Incidentally, the multiple particle (e.g., a multiple polymer
particle) may be obtained by forming a dispersion composition by
using the water-soluble auxiliary component in combination with the
organic solid component, and then suitably eluting or washing the
water-soluble auxiliary component from the dispersion
composition.
[0102] (B1) Oligosaccharide
[0103] The oligosaccharide (B1) is classified broadly into two
groups: a homooligosaccharide condensed by dehydration of 2 to 10
monosaccharide molecules through glycoside linkage(s), and a
heterooligosaccharide condensed by dehydration of 2 to 10 molecules
of at least not less than two kinds of monosaccharides and/or sugar
alcohols through glycoside linkage(s). The oligosaccharide (B1) may
include, for example, a disaccharide to a decasaccharide, and
usually, an oligosaccharide of a disaccharide to a hexasaccharide
is employed. The oligosaccharide is usually a solid at a room
temperature. Incidentally, these oligosaccharides may be an
anhydrate. Moreover, in the oligosaccharide, a monosaccharide may
bond (or link) with a sugar alcohol. Incidentally, the
oligosaccharide may be an oligosaccharide composition comprising a
plurality of sugar components. Such an oligosaccharide composition
is sometimes simply referred to as an oligosaccharide. These
oligosaccharides (or oligosaccharide compositions) may be used
singly or in combination.
[0104] Examples of the disaccharide may include a
homooligosaccharide such as a trehalose (e.g.,
.alpha.,.alpha.-trehalose, .beta.,.beta.-trehalose, and
.alpha.,.beta.-trehalose), kojibiose, nigerose, maltose,
isomaltose, sophorose, laminaribiose, cellobiose or gentiobiose;
and a heterooligosaccharide such as lactose, sucrose, palatinose,
melibiose, rutinose, primeverose or turanose.
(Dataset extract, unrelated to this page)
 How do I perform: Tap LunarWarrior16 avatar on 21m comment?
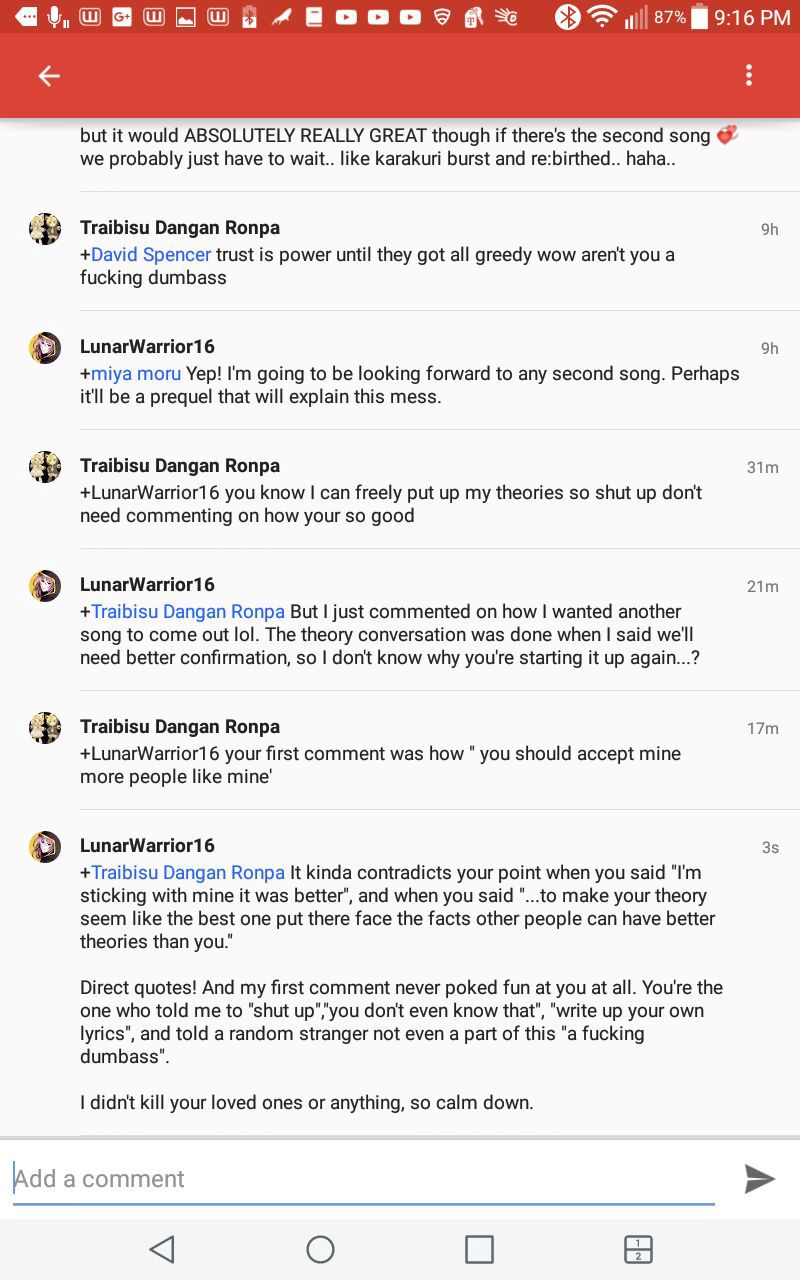(45, 586)
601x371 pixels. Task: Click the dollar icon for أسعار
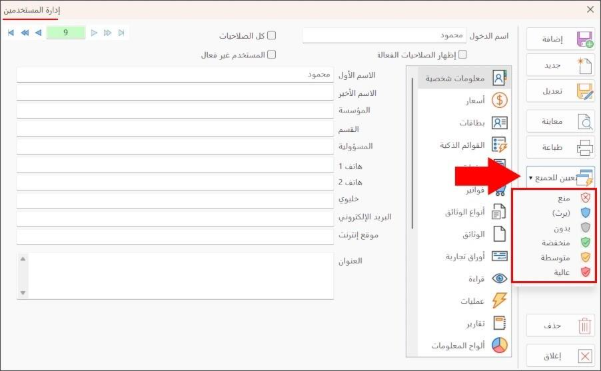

[0105] As the trisaccharide, there may be mentioned a
homooligosaccharide such as maltotriose, isomaltotriose, panose or
cellotriose; a heterooligosaccharide such as manninotriose,
solatriose, melezitose, planteose, gentianose, umbelliferose,
lactosucrose or raffinose; and others.
[0106] Examples of the tetrasaccharide may include a
homooligosaccharide such as maltotetraose or isomaltotetraose; and
a heterooligosaccharide such as stachyose, cellotetraose,
scorodose, lychnose, or a tetraose having a sugar or sugar alcohol
attached to a reducing end of panose.
[0107] Among these tetrasaccharides, the tetraose having a
monosaccharide or sugar alcohol attached to a reducing end of
panose is disclosed in, for example, Japanese Patent Application
Laid-Open No.215892/1998 (JP-10-215892A), and may include a
tetraose having a monosaccharide (such as glucose, fructose,
mannose, xylose or arabinose) or a sugar alcohol (such as sorbitol,
xylitol or erythritol) attached to a reducing end of panose.
[0108] The pentasaccharide may include a homooligosaccharide such
as maltopentaose or isomaltopentaose; and a heterooligosaccharide
such as a pentaose having a disaccharide attached to a reducing end
of panose. The pentaose having a disaccharide attached to a
reducing end of panose is also disclosed in, for example, Japanese
Patent Application Laid-Open No. 215892/1998 (JP-10-215892A), and
may include a pentaose having a disaccharide (such as sucrose,
lactose, cellobiose or trehalose) attached to a reducing end of
panose.
[0109] Examples of the hexasaccharide may include a
homooligosaccharide such as maltohexaose or isomaltohexaose.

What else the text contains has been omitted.